AsyncAPI is an implementation decision, and most of your rebuttal has nothing to do with what I said. There is a long history of "the smartest guy in the room" coming to nostr telling people what to do, I assume you are the next one?

Oh, and btw, 25 years here, 3 companies and 4 sites/apps/experiences with 100k+ users. I have worked every role from Junior Dev to CTO + Sales, Marketing, Accounting. 3 years on nostr.
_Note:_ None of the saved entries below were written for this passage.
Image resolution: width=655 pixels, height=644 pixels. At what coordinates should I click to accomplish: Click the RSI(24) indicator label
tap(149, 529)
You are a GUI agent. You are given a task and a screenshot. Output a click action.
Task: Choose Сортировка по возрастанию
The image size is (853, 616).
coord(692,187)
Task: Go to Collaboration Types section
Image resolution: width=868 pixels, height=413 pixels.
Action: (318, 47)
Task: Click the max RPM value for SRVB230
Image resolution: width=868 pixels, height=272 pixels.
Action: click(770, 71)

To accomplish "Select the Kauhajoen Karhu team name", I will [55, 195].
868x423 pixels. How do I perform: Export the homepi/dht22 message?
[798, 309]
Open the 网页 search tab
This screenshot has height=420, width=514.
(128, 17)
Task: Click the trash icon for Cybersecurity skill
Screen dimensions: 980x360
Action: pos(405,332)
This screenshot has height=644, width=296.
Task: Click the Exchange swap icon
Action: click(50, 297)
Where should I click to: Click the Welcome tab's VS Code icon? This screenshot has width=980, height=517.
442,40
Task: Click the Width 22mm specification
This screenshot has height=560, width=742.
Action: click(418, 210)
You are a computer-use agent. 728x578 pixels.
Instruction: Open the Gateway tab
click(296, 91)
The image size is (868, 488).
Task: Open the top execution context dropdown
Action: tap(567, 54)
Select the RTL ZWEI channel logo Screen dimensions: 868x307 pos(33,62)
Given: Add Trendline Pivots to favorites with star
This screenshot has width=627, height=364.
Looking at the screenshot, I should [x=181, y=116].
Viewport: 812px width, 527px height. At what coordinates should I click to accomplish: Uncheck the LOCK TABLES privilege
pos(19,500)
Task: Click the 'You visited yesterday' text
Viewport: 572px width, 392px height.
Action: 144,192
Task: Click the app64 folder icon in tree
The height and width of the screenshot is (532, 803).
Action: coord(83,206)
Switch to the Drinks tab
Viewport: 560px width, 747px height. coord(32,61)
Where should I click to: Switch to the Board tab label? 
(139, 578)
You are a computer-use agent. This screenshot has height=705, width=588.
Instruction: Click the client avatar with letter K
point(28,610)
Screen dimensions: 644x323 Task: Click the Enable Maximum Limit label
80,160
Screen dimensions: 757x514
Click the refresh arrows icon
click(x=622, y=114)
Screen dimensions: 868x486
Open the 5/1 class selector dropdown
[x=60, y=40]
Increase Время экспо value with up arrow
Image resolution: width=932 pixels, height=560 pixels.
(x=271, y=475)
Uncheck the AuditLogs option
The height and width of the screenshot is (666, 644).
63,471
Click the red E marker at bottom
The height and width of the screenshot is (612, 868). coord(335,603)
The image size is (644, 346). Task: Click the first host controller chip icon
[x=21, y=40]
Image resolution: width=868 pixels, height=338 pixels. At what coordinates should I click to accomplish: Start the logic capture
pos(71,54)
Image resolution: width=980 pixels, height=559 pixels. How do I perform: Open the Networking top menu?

Ok, we are not in the same wavelength at all. Thanks for your services regardless.

I don't know how familiar you are with nostr, but nostr events break all the conventional rules and are difficult to validate on anything that does not provide the capability to validate both the position of a string in a tuple AND the format of each string in that tuple. Strings have infinite subtypes. It is (partially) for this reason fiatjaf wrote a shema library and why I chose to use existing technologies, specifically JSON-Schema over alternatives.

Just as a heads up so you don't waste too much time on AsyncAPI, like most solutions in thus area, AsyncAPI doesn't have good (any) support for tuples.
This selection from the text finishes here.